New Year's Honours for Baptists
A church secretary who founded a youth charity, and a charity supporter whose work has made a difference to ‘thousands of vulnerable lives’ were among the Baptists receiving New Year’s Honours recognition
Stuart Cornwell - OBE
Stuart Cornwell of Stockton Baptist Tabernacle was made an OBE (Officer of the Most Excellent Order of the British Empire) for his services to charity.
Stuart is the chairman of Spurgeons’, the national children’s charity, and is particularly involved with A Way Out, which focuses on vulnerable women, and Safe Families for Children. He also works with the church’s overseas mission to Kenya and Uganda among Aids-orphaned children and prisoners.
After a varied working life which included a career path in the Navy and senior appointments in the probation service and the Children and Family Court Advisory and Support Service, Stuart said he wanted his retirement to be ‘meaningful’.
He added that his faith underpins his work.
‘What I do in supporting these charities is part of the calling God has given me,’ he said in an interview with Premier Christian Radio. ‘Each of the charities I worked with has a Christian identity and ethos, and in its service attempts to be honouring to God in all it has done.
‘The greatest award I have is to know the Lord Jesus Christ and to know that I have eternal life. That supercedes any of this, although this is still exciting and meaningful.

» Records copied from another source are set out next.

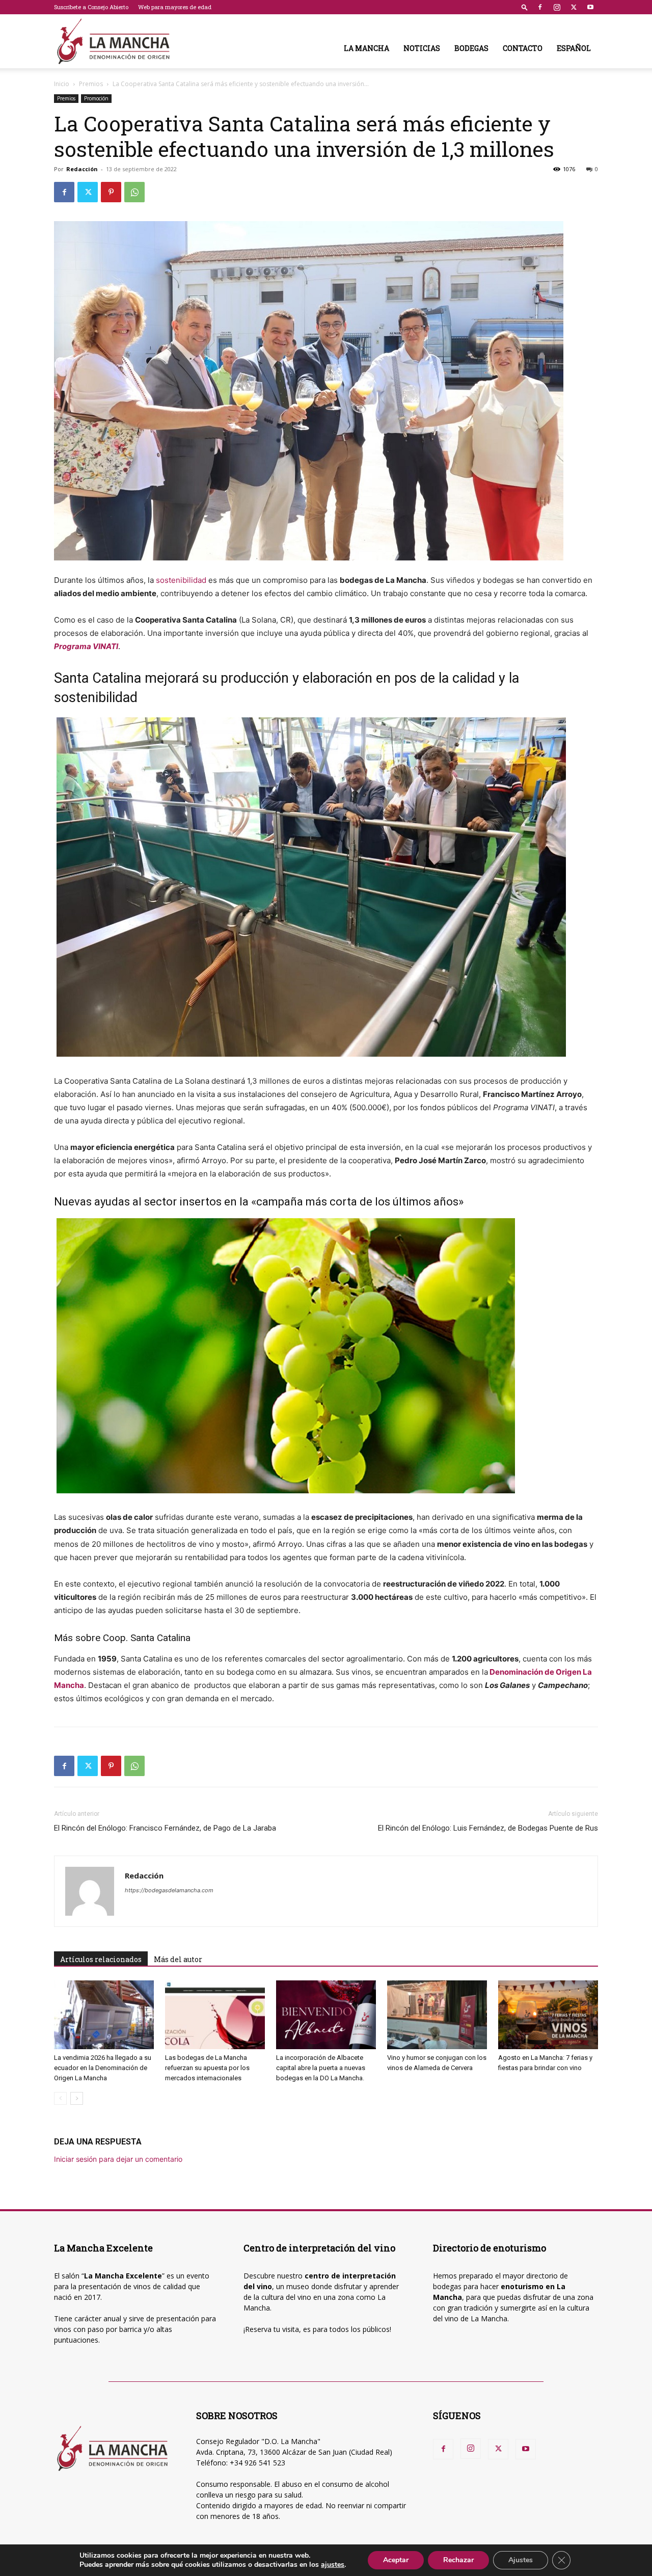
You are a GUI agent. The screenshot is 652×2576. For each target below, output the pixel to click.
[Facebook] (540, 7)
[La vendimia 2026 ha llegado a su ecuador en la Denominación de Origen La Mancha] (104, 2014)
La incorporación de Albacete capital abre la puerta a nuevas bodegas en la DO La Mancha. (320, 2068)
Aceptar (396, 2560)
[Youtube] (590, 7)
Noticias (421, 48)
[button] (524, 7)
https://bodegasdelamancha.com (169, 1890)
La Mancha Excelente (123, 2275)
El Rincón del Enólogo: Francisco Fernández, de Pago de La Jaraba (165, 1828)
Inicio (61, 83)
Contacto (522, 48)
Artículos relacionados (101, 1959)
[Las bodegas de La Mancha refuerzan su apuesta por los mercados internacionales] (215, 2014)
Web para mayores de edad (174, 7)
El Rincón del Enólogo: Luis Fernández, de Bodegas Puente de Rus (488, 1828)
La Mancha (366, 48)
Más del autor (178, 1959)
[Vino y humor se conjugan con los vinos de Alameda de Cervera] (437, 2014)
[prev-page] (60, 2098)
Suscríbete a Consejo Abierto (91, 7)
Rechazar (458, 2560)
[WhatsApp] (134, 192)
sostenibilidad (181, 580)
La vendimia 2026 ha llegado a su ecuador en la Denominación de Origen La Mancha (102, 2068)
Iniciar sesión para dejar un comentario (118, 2159)
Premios (91, 83)
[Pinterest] (111, 192)
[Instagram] (556, 7)
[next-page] (76, 2098)
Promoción (96, 98)
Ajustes (520, 2560)
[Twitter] (573, 7)
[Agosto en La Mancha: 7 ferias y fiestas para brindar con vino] (548, 2014)
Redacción (82, 169)
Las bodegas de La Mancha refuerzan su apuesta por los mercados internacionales (207, 2068)
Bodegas (471, 48)
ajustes (332, 2564)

‘The important thing for me was to not retire, but to continue to serve the Lord in whichever way I could, and that goes on.’
In a statement, Spurgeons’ said Stuart’s work over the last decade has made a difference to ‘thousands of vulnerable lives’, both here in the UK and overseas.

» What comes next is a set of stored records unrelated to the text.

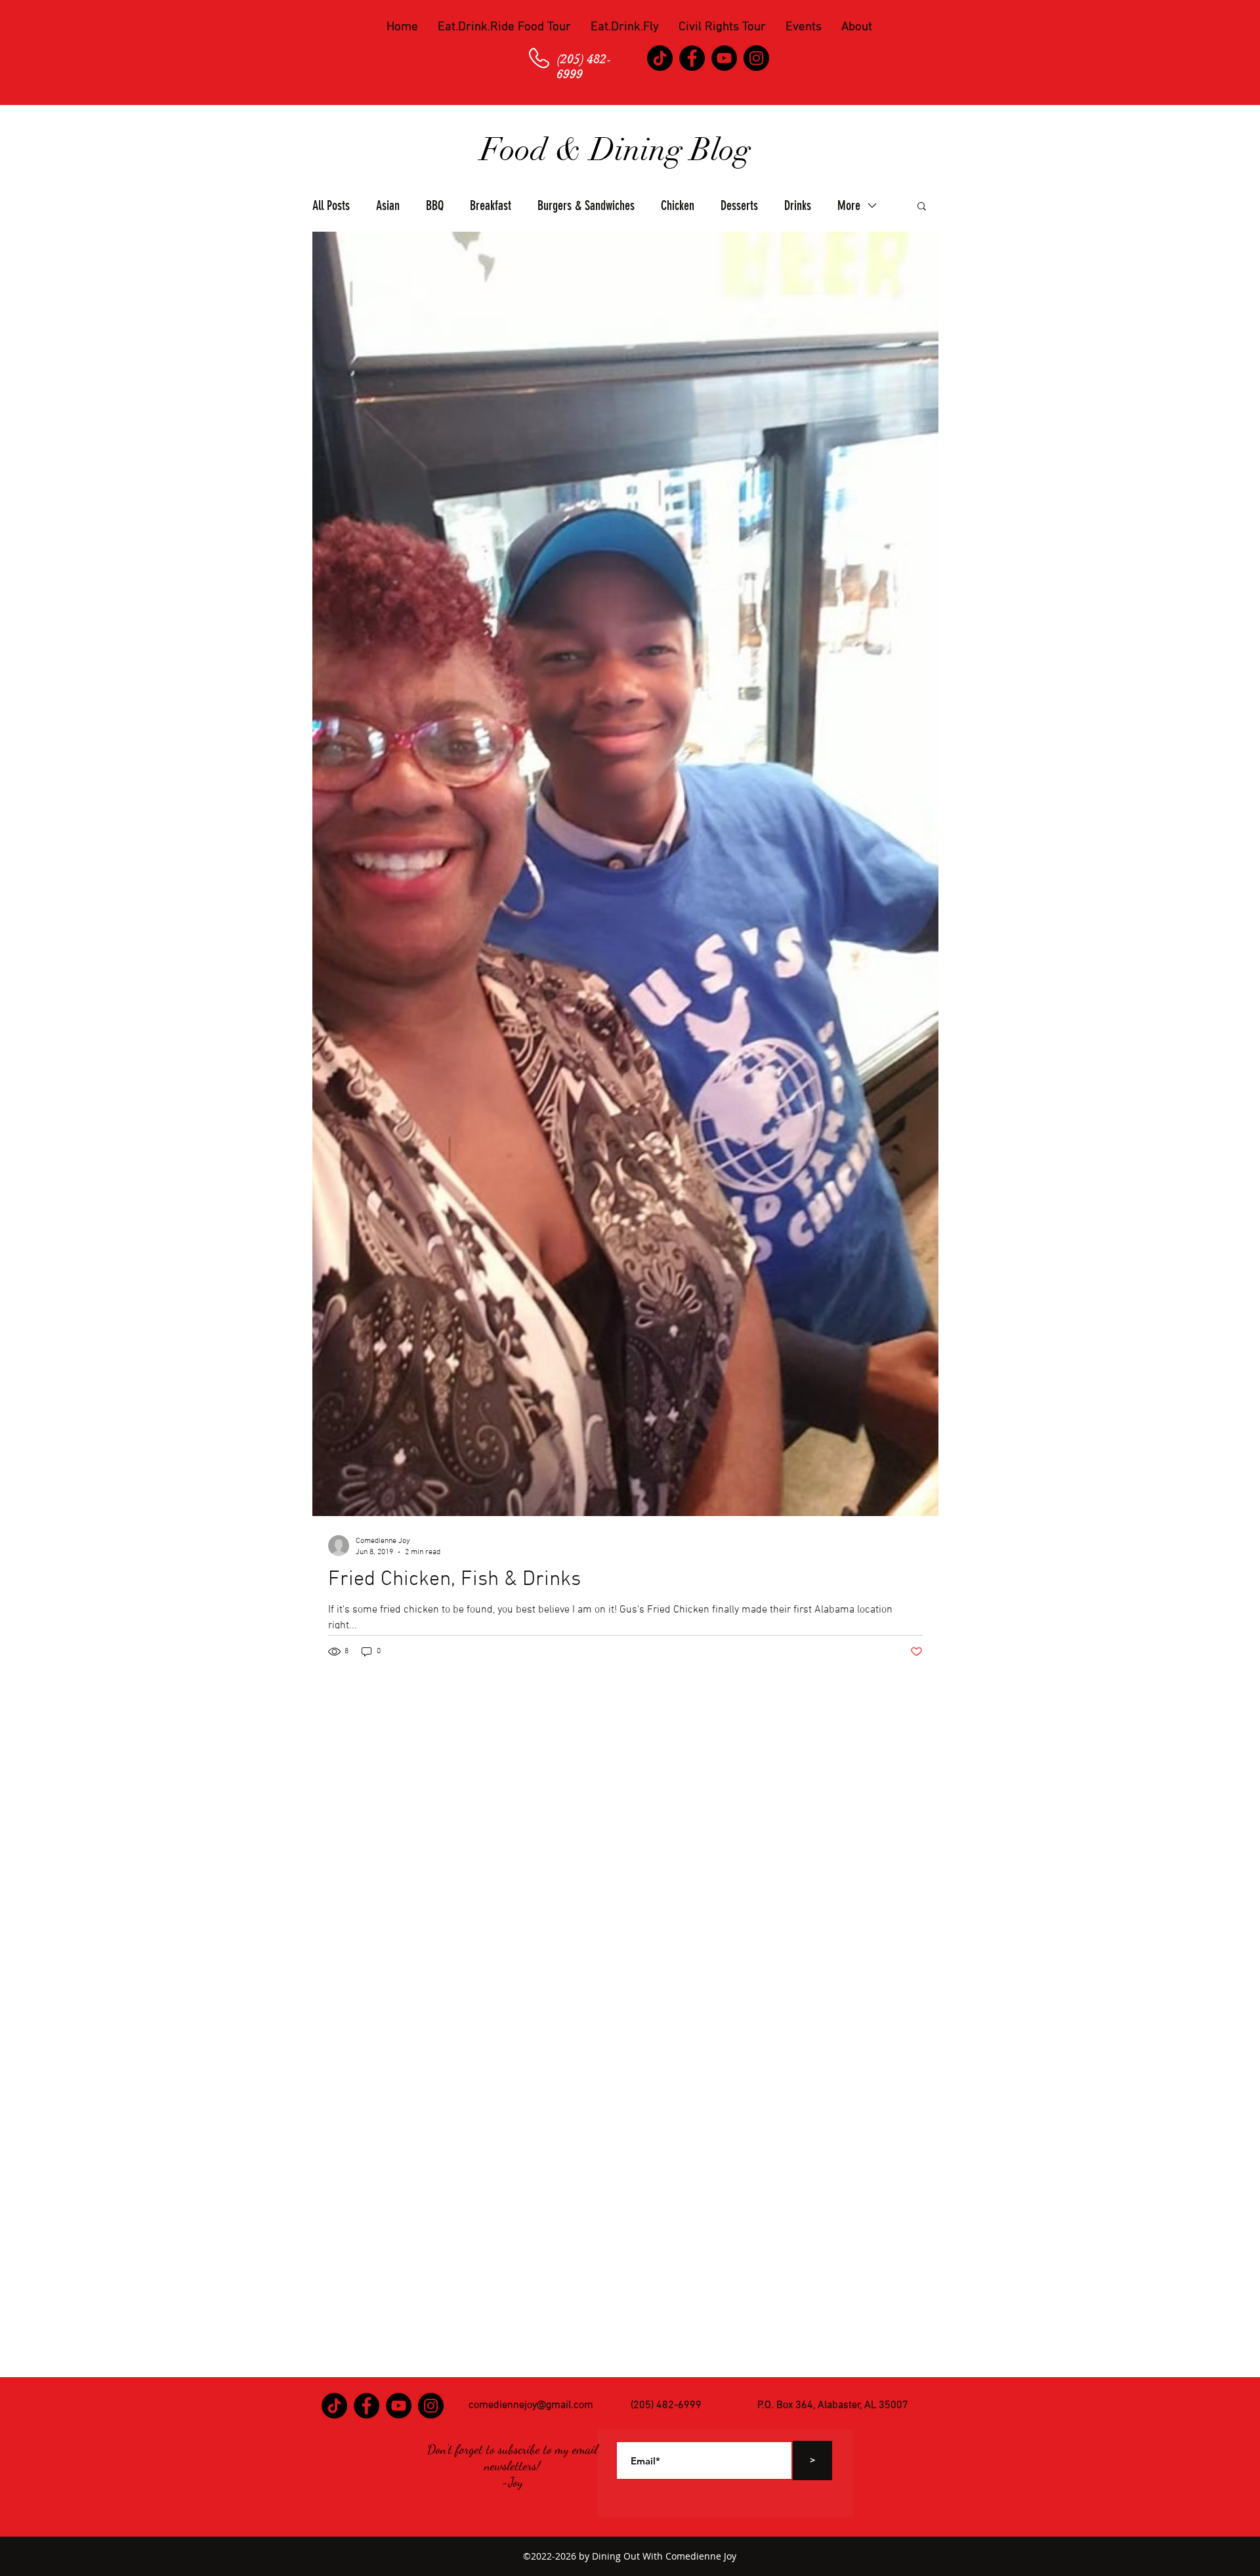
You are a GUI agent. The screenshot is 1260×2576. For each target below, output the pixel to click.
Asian (388, 205)
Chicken (677, 205)
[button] (504, 27)
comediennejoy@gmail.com (531, 2405)
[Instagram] (756, 58)
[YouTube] (724, 58)
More (848, 205)
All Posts (331, 205)
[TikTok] (660, 58)
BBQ (435, 205)
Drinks (797, 205)
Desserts (739, 205)
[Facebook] (692, 58)
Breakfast (490, 205)
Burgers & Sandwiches (586, 205)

Ross Hendry, Spurgeons' chief executive, said, ‘The team at Spurgeons is delighted to see Stuart’s dedication and hard work within the charity sector recognised with such a prestigious honour.
‘He has worked tirelessly to support not just us, but also that of a number of other organisations, to help the world’s poorest and most vulnerable children. This honour is most definitely well deserved.’

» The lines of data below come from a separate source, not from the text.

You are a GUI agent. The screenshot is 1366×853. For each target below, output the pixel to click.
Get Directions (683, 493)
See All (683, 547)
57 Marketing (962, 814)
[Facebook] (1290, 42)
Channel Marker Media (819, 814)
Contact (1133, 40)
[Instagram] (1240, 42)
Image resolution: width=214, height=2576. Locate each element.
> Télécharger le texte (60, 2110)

The charity celebrates its 150th birthday in 2017.
Clive Furness - BEM
Baptist church secretary and local councillor Clive Furness was awarded a BEM (British Empire Medal) in this year’s honours.
The BEM is awarded for ‘hands-on’ service to the community through charitable or voluntary activity. Clive, secretary of Memorial Community Church in Plaistow and a Newham councillor since 1997, has been honoured for making 'a significant difference to the lives of young people' in Newham, said a council statement.
He is the founder, secretary and trustee of youth charity The Swift Centre next door to the church. The Swift Centre runs a number of regular clubs and activities that broaden the horizons of young people. These include football festivals, performing arts and dance programmes, cycling challenges and weekend outdoor expeditions. There is also an annual summer camp and aid missions to far flung parts of the world including Kenya, Ethiopia and Nepal. More than half of the adult volunteers at the centre are former young members.
In addition to his youth work he helped to set up Newham Night Shelter in the early 1990s. Previously he was a barrister giving free representation on employment and immigration tribunals, and has been a trustee at Helping Hands and Real Life Parenting, for families with disabled children.
He told the Newham Recorder, ‘I have pleasure in accepting the award not just for me, but also in recognition of the hard work and sacrifices that so many others, including my partner Jill, have made and continue to make to ensure young people are safe and healthy and have the best start in life.’
Mayor of Newham, Sir Robin Wales, said Clive’s BEM was “thoroughly deserved”.
‘He has given outstanding service to the residents of Newham not just as a councillor but also over many years through his dedicated work in support of young people. We can all be delighted for him,’ he said.